## Requirement
Please restate the entire listing verbatim.

━━━━━━━━━━━━━━━━━━━━

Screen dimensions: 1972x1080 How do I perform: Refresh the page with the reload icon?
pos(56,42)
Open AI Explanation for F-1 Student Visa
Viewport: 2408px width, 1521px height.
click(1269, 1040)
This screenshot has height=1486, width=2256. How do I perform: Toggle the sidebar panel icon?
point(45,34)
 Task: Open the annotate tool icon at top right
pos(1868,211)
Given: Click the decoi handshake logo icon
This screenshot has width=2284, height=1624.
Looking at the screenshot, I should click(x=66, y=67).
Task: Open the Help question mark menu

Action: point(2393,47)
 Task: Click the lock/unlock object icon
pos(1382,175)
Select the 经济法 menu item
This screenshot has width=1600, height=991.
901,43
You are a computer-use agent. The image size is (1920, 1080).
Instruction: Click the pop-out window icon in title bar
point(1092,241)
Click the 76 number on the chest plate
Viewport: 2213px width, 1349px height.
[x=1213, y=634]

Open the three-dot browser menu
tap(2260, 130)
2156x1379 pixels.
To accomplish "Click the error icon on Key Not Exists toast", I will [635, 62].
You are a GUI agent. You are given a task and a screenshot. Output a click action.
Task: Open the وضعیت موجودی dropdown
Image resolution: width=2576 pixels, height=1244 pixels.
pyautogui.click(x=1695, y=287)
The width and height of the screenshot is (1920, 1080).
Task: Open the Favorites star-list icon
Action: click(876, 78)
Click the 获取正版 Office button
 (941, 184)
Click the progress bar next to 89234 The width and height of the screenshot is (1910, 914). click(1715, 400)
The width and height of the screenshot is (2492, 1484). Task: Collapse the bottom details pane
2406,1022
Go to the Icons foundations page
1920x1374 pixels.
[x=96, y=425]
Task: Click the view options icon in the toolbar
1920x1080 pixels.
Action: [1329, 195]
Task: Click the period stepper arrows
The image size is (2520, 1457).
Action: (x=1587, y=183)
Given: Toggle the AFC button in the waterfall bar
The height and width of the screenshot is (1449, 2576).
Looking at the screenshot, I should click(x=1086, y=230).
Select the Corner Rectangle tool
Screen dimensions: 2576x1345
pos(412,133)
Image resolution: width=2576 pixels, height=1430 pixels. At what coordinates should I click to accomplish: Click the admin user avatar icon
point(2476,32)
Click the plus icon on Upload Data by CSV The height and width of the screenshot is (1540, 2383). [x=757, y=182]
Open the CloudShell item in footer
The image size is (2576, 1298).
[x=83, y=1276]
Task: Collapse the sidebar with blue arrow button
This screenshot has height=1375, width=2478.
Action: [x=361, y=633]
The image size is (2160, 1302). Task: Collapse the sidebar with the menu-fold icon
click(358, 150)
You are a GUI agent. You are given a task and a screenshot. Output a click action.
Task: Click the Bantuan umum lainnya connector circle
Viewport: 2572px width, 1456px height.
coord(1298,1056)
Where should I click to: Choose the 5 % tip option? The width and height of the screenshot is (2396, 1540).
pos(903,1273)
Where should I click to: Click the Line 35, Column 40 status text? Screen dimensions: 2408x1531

━━━━━━━━━━━━━━━━━━━━

## Finished task
Screen dimensions: 1972x1080 How do I perform: Refresh the page with the reload icon?
pos(56,42)
Open AI Explanation for F-1 Student Visa
Viewport: 2408px width, 1521px height.
click(1269, 1040)
This screenshot has height=1486, width=2256. How do I perform: Toggle the sidebar panel icon?
point(45,34)
 Task: Open the annotate tool icon at top right
pos(1868,211)
Given: Click the decoi handshake logo icon
This screenshot has width=2284, height=1624.
Looking at the screenshot, I should click(x=66, y=67).
Task: Open the Help question mark menu

Action: point(2393,47)
 Task: Click the lock/unlock object icon
pos(1382,175)
Select the 经济法 menu item
This screenshot has width=1600, height=991.
901,43
You are a computer-use agent. The image size is (1920, 1080).
Instruction: Click the pop-out window icon in title bar
point(1092,241)
Click the 76 number on the chest plate
Viewport: 2213px width, 1349px height.
[x=1213, y=634]

Open the three-dot browser menu
tap(2260, 130)
2156x1379 pixels.
To accomplish "Click the error icon on Key Not Exists toast", I will [635, 62].
You are a GUI agent. You are given a task and a screenshot. Output a click action.
Task: Open the وضعیت موجودی dropdown
Image resolution: width=2576 pixels, height=1244 pixels.
pyautogui.click(x=1695, y=287)
The width and height of the screenshot is (1920, 1080).
Task: Open the Favorites star-list icon
Action: click(876, 78)
Click the 获取正版 Office button
 (941, 184)
Click the progress bar next to 89234 The width and height of the screenshot is (1910, 914). click(1715, 400)
The width and height of the screenshot is (2492, 1484). Task: Collapse the bottom details pane
2406,1022
Go to the Icons foundations page
1920x1374 pixels.
[x=96, y=425]
Task: Click the view options icon in the toolbar
1920x1080 pixels.
Action: [1329, 195]
Task: Click the period stepper arrows
The image size is (2520, 1457).
Action: (x=1587, y=183)
Given: Toggle the AFC button in the waterfall bar
The height and width of the screenshot is (1449, 2576).
Looking at the screenshot, I should click(x=1086, y=230).
Select the Corner Rectangle tool
Screen dimensions: 2576x1345
pos(412,133)
Image resolution: width=2576 pixels, height=1430 pixels. At what coordinates should I click to accomplish: Click the admin user avatar icon
point(2476,32)
Click the plus icon on Upload Data by CSV The height and width of the screenshot is (1540, 2383). [x=757, y=182]
Open the CloudShell item in footer
The image size is (2576, 1298).
[x=83, y=1276]
Task: Collapse the sidebar with blue arrow button
This screenshot has height=1375, width=2478.
Action: [x=361, y=633]
The image size is (2160, 1302). Task: Collapse the sidebar with the menu-fold icon
click(358, 150)
You are a GUI agent. You are given a task and a screenshot. Output a click action.
Task: Click the Bantuan umum lainnya connector circle
Viewport: 2572px width, 1456px height.
coord(1298,1056)
Where should I click to: Choose the 5 % tip option? The width and height of the screenshot is (2396, 1540).
pos(903,1273)
Where should I click to: Click the Line 35, Column 40 status text? Screen dimensions: 2408x1531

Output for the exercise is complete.